→ TEXTO MOSTRADO
_____
Con los calores de estos días no puedo evitar escribir esta columna tomándome una mi cimarrona cargada de sal y limón. Y entre cada oración un sorbito me refresca la cabeza. Desde que comencé el proceso de mejorar mi salud a través del mindfulness he descubierto cada vez más cosas sobre mí. Sobre mi relación con la comida, y también sobre la relación que tengo con mi cuerpo. Pocos meses han pasado y me siento en un punto de inflexión.

Les juro que ahora sin quererlo como más lentamente. Me he sorprendido con más de treinta minutos desde que me senté a comer y el plato aún tiene islas de comida. Me encuentro conversando con mi esposa o con amigos del trabajo saboreando cada bocado. Uno de los ejercicios que más me ha ayudado a lograr eso es comer de mitad en mitad. Primero la mitad del plato y me detengo. Pienso en cómo me siento, a qué sabe la comida, y si quiero seguir. Luego la otra mitad y la otra mitad hasta que me detengo o se terminan las mitades en partes indivisibles.

Antes me apresuraba a tragarme la comida. En unos diez minutos ya me había terminado el plato, un plato repleto que quizá ni quería, pero hacerlo era un logro en mi casa. Les explico. Soy el hermano mayor de dos pisados con los que crecimos en un entorno competitivo, no académico, ni de agradar a nuestros viejos, sino de hartarnos.

Mis dos tatas siempre chambearon de ocho a cinco, así que el desayuno era de manera individual: cada uno a su tiempo, con algún noticiero de la televisión con ruido de fondo. Para la cena ya todos estábamos cansados, y pasarse más de 25 años comiendo huevo y frijol –no es chingadera, de veras, mi mamá hacía huevo y frijol todas las noches sin excepción– simplemente te quita la gana de comer a lo bestia.

Pero el almuerzo, ah, el almuerzo era una maravilla. Siempre hubo una trabajadora del hogar con la que cada uno de nosotros crecimos. En mi caso fue Helena, mi hermano mediano fue Juana y el pequeño fue María. Cada una, a su manera, cocinaba desde sus mundos. Helena tenía apenas dieciocho años y solo recuerdo que me encantaba una ensalada de remolacha que hacía. Y María tendía a freír todo lo que se le pasaba por el camino.
_____
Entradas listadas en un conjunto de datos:
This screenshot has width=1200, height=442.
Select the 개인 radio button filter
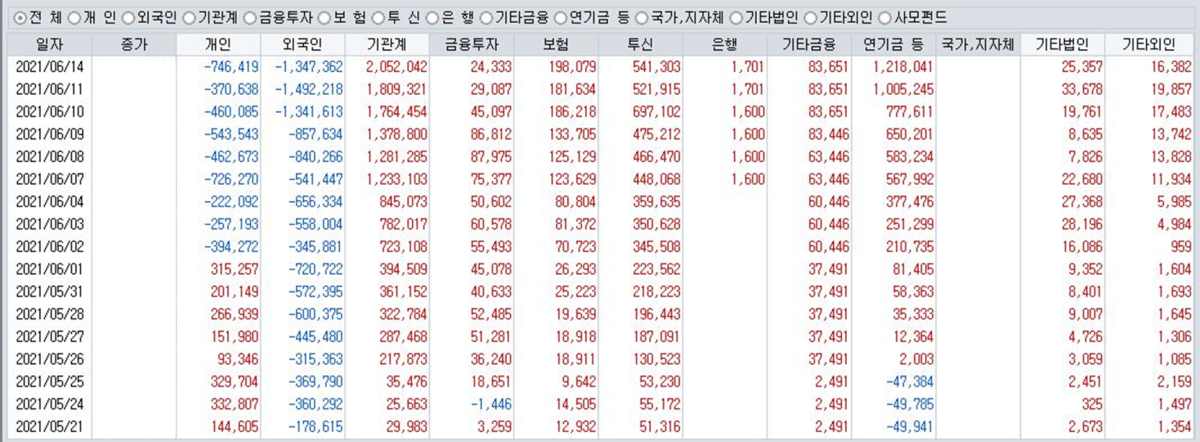point(76,17)
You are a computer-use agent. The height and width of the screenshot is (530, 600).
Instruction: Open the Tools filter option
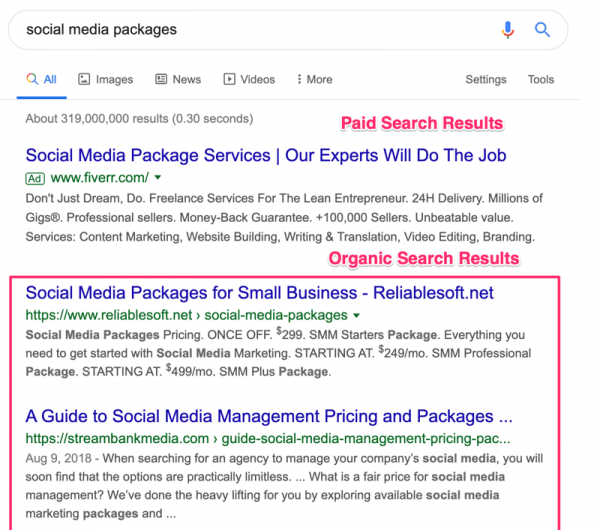point(540,79)
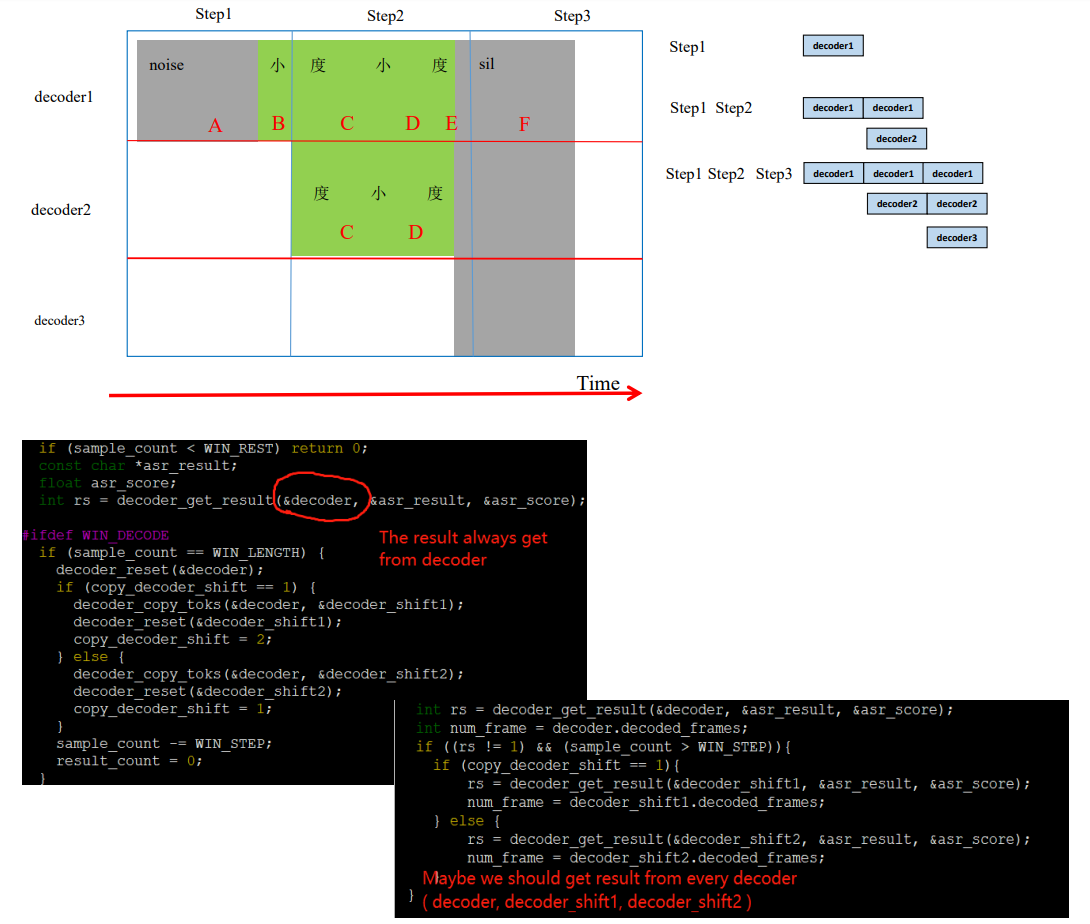Click the 'Step1 Step2 Step3' label on the right
This screenshot has height=924, width=1090.
click(x=729, y=174)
_____
→ PROBLEMA BREVE A
Copia textualmente el fragmento de la columna que abre con las palabras "Pero el almuerzo, ah, el" y cierra con "por el camino.".
→ PROBLEMA BREVE B
Según la columna, ¿qué cocinaba la madre todas las noches?

→ SOLUCIÓN DESARROLLADA A
Pero el almuerzo, ah, el almuerzo era una maravilla. Siempre hubo una trabajadora del hogar con la que cada uno de nosotros crecimos. En mi caso fue Helena, mi hermano mediano fue Juana y el pequeño fue María. Cada una, a su manera, cocinaba desde sus mundos. Helena tenía apenas dieciocho años y solo recuerdo que me encantaba una ensalada de remolacha que hacía. Y María tendía a freír todo lo que se le pasaba por el camino.

→ SOLUCIÓN DESARROLLADA B
Huevo y frijol.